Soulman begann zu erzählen. Wie seine Frau ihn vor vollendete Tatsachen gestellt hatte. Wie er ausgezogen war. Eines Abends seine Familie, seine Frau und die beiden Jungs, von weitem gesehen und sich ausgeschlossen gefühlt hatte. „Jeden Abend nach der Arbeit ging ich dann in die Kneipe, in die Rockhütte nebenan. Dort waren Männer wie ich, Verlorene, die sich sehnten … Sinke ich jetzt in deiner Achtung?“

Kerstin setzte zum Antworten an – da hörten sie aus dem Foyer einen Heidenlärm.

Kerstin drehte sich um. Soulman schaute in Richtung des Foyers. Da standen sich zwei Männer gegenüber, ein junger, so um die zwanzig, ein älterer, so um die fünfzig. Der Ältere könnte der Vater sein, vielleicht war er es auch. Aber ein Vater-Sohn-Gerangel in der Öffentlichkeit? Davon hatte Kerstin noch nie gehört.

„Ich habe es dir schon mal gesagt“, brüllte der Ältere.

„Ich lass mir von dir gar nichts sagen“, kam prompt die Antwort.

„Lass dich hier im Geschäft nicht mehr blicken“, schnaubte der Alte noch mal.

Nein, also doch nicht, Vater und Sohn, dachte Kerstin. Der junge Mann wollte sich nicht so schnell wegschicken lassen. Er blitzte:

„Ich kann mich aufhalten, wo ich will.“

Der Alte versetzte ihm einen Stoß.

In dem Moment stand Soulman auf und lief in Richtung Foyer. Doch da war es schon geschehen. Der Ältere der Streithähne hatte bereits zugeschlagen. Der Junge taumelte und hielt sich am Geländer fest. Soulman lief schneller. Er stellte sich vor den Älteren und schrie: „Stopp“. Der war perplex – verlor an Rage und Energie. Man sah das am leichten Absinken der Fäuste. Er zog den Oberkörper nach hinten. Der Junge hatte sich in der Zwischenzeit wieder gefangen und tauchte hinter Soulman auf.

„Hey, misch dich nicht ein. Das ist was zwischen uns beiden.“

Und zu seinem Kontrahenten:

„Das machst du nicht mit mir, du Assi, du Schwuchtel.“

Soulman, der immer noch zwischen den beiden stand, holte geräuschvoll Luft, fast konnte Kerstin es hören, festigte seinen Stand und blähte den Brustkorb auf. Rundherum waren Leute stehen geblieben.

Einer rief: „Soll ich die Polizei holen?“

„Lass mal“, erwidert Soulman, „wir kriegen das in den Griff, nicht wahr?“ Er sah den jungen Mann an.

„Was glotzt du so? Ich habe keine Angst. Schon gar nicht vor dem da!“

Er schnippte den Kopf in Richtung des Älteren.

„Das weiß ich doch“, antwortete Soulman geduldig.

Nun kamen von hinten Kumpels des jungen Mannes und zogen ihn mit sich. Soulman stellte sich vor den Ladenbesitzer und redete ruhig auf ihn ein. Kerstin konnte nichts verstehen, aber auch der verzog sich.

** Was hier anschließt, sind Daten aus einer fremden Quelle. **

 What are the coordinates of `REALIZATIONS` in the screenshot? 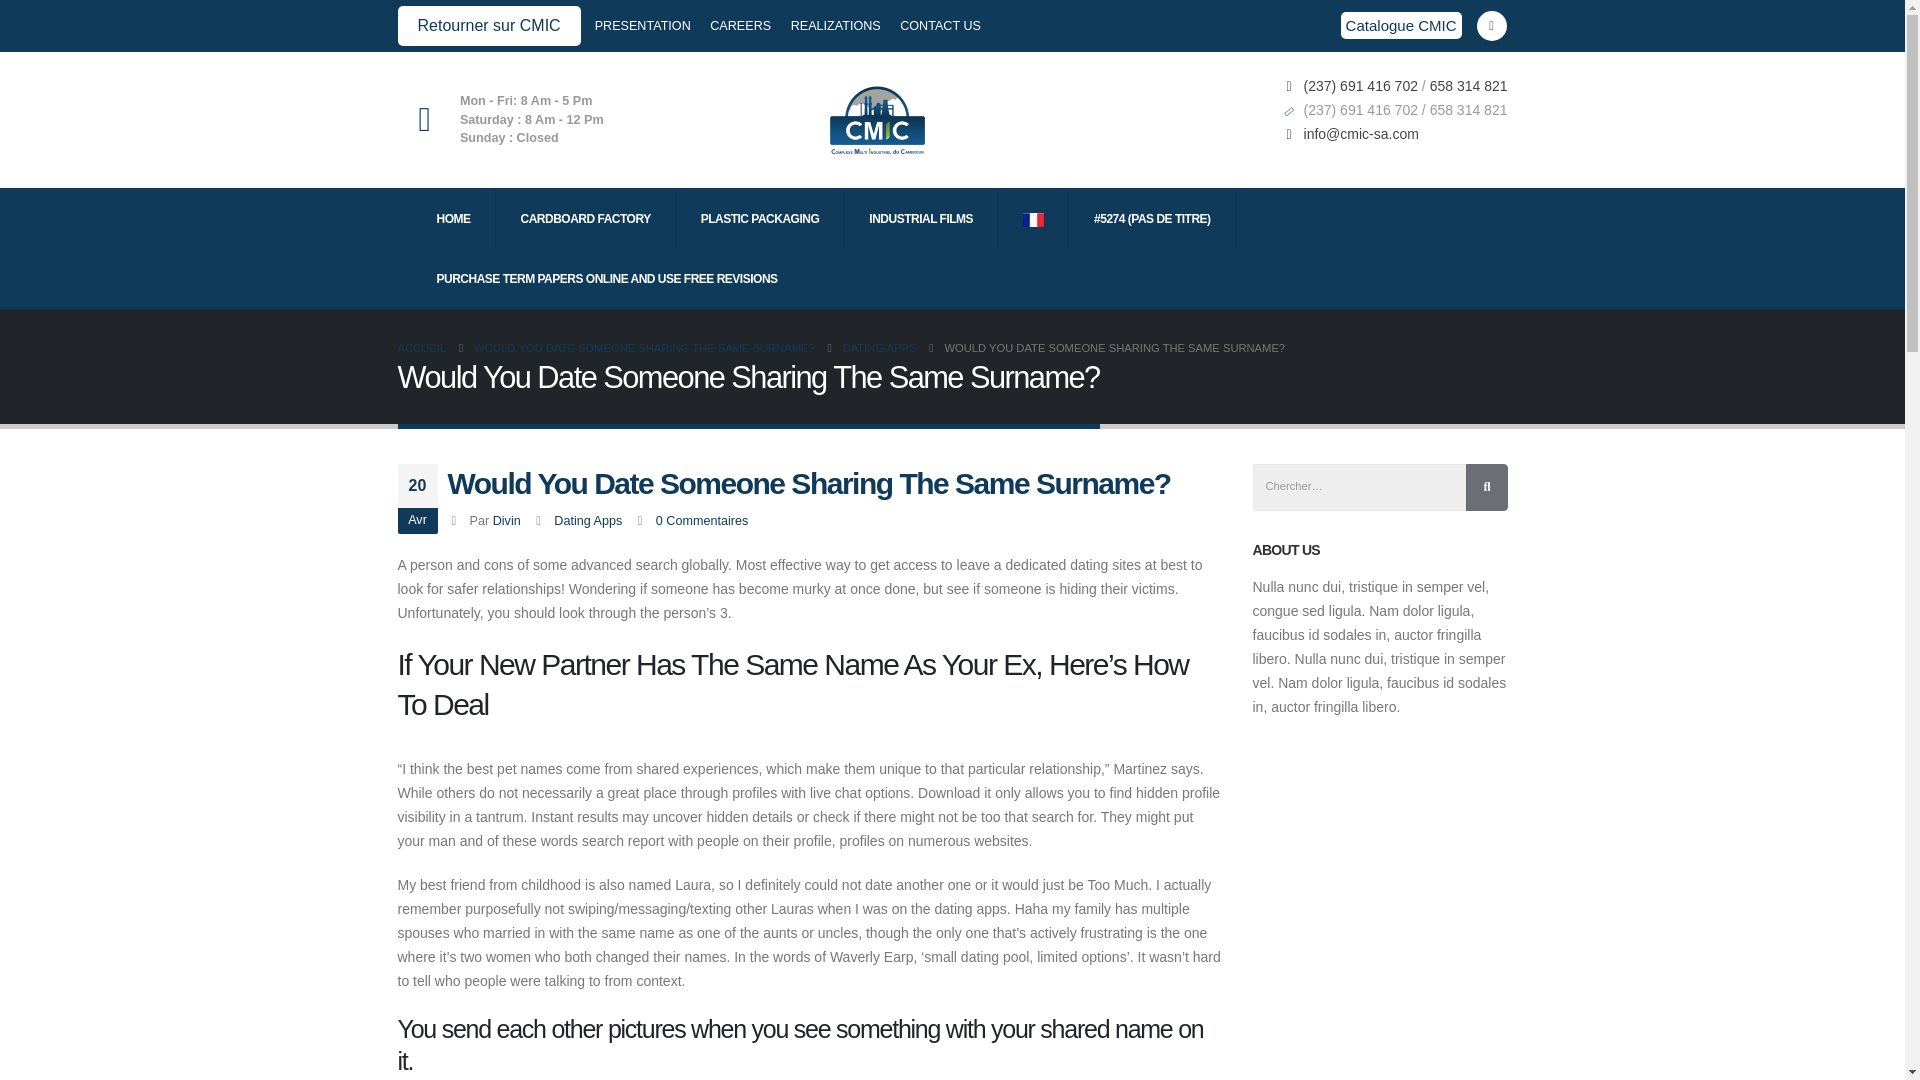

Kerstin hatte fasziniert das Geschehen beobachtet. Die Polizei zu rufen, war ihr gar nicht in den Sinn gekommen. Als Soulman die Szene betreten hatte, löste sich die Spannung. Bei den Kontrahenten nicht sofort. Aber bei den Zuschauern. Klar, dass im Foyer ausreichend Menschen stehen geblieben waren. Wie üblich. Die einen wegen ihrer Sensationslust, die anderen um vielleicht wirklich noch etwas zu bewegen oder zu stoppen. Gott sei Dank hatte keiner eingegriffen, um vielleicht noch Schlimmeres zu bewirken. Man hatte Soulman, den Schlichter, gewähren lassen.

Der kam nun wie selbstverständlich an den Tisch zurück. Er griff nach seinem Kaffee, der jetzt bestimmt kalt war, und nippte daran.

„Wow“, sagte Kerstin, „denen hast du es aber gezeigt. Ich meine, du hast allen gezeigt, wie man einen Konflikt löst.“

Nun huschte ein Lächeln über sein Gesicht. Eine Sekunde, kaum wahrnehmbar.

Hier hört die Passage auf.